Data records
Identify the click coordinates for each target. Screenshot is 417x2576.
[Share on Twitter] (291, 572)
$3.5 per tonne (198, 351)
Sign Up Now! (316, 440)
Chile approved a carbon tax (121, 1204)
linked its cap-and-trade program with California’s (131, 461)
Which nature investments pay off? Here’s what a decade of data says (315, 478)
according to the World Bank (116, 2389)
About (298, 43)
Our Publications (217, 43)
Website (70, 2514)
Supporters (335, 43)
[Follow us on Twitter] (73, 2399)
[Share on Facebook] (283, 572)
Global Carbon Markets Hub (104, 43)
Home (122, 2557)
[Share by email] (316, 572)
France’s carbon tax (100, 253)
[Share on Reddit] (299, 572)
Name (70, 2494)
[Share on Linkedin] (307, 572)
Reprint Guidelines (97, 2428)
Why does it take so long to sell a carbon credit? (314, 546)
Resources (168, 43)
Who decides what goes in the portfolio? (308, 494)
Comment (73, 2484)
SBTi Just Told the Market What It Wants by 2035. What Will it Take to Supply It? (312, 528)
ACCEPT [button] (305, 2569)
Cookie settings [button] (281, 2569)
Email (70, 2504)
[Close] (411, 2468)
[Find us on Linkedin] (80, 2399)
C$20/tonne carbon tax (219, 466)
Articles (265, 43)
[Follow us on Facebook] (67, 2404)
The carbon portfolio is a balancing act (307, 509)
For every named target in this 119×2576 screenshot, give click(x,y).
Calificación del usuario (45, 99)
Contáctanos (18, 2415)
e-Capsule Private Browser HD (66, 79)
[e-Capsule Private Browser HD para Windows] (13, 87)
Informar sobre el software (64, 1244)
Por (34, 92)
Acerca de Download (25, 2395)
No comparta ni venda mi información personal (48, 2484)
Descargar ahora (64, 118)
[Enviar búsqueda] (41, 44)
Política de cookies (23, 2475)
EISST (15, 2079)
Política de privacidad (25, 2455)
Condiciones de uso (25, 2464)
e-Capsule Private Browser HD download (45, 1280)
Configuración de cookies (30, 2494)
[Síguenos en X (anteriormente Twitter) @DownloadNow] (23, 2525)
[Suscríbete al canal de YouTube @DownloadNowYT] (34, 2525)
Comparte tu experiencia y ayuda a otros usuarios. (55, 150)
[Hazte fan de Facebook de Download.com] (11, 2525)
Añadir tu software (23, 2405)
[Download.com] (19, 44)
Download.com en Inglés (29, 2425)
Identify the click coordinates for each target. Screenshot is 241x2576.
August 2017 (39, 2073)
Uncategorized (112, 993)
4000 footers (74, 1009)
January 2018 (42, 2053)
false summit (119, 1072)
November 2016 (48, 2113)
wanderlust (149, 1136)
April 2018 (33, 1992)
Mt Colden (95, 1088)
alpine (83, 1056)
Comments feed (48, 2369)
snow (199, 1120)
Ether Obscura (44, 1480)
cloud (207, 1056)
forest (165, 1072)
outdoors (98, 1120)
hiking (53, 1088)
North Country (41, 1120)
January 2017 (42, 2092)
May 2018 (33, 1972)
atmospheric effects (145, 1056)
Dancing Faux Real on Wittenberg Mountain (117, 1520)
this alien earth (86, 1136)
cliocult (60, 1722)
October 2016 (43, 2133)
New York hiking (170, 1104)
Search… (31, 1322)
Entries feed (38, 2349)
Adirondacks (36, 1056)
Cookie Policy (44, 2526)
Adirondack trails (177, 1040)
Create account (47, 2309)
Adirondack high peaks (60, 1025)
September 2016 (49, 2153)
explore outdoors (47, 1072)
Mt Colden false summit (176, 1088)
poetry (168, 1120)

Assignment
An exact copy of the lines above, from the one containing "January 2017 (42, 2092)" through the one containing "Adirondacks (36, 1056)", is the whole of the answer.

Output
January 2017 (42, 2092)
May 2018 (33, 1972)
atmospheric effects (145, 1056)
Dancing Faux Real on Wittenberg Mountain (117, 1520)
this alien earth (86, 1136)
cliocult (60, 1722)
October 2016 (43, 2133)
New York hiking (170, 1104)
Search… (31, 1322)
Entries feed (38, 2349)
Adirondacks (36, 1056)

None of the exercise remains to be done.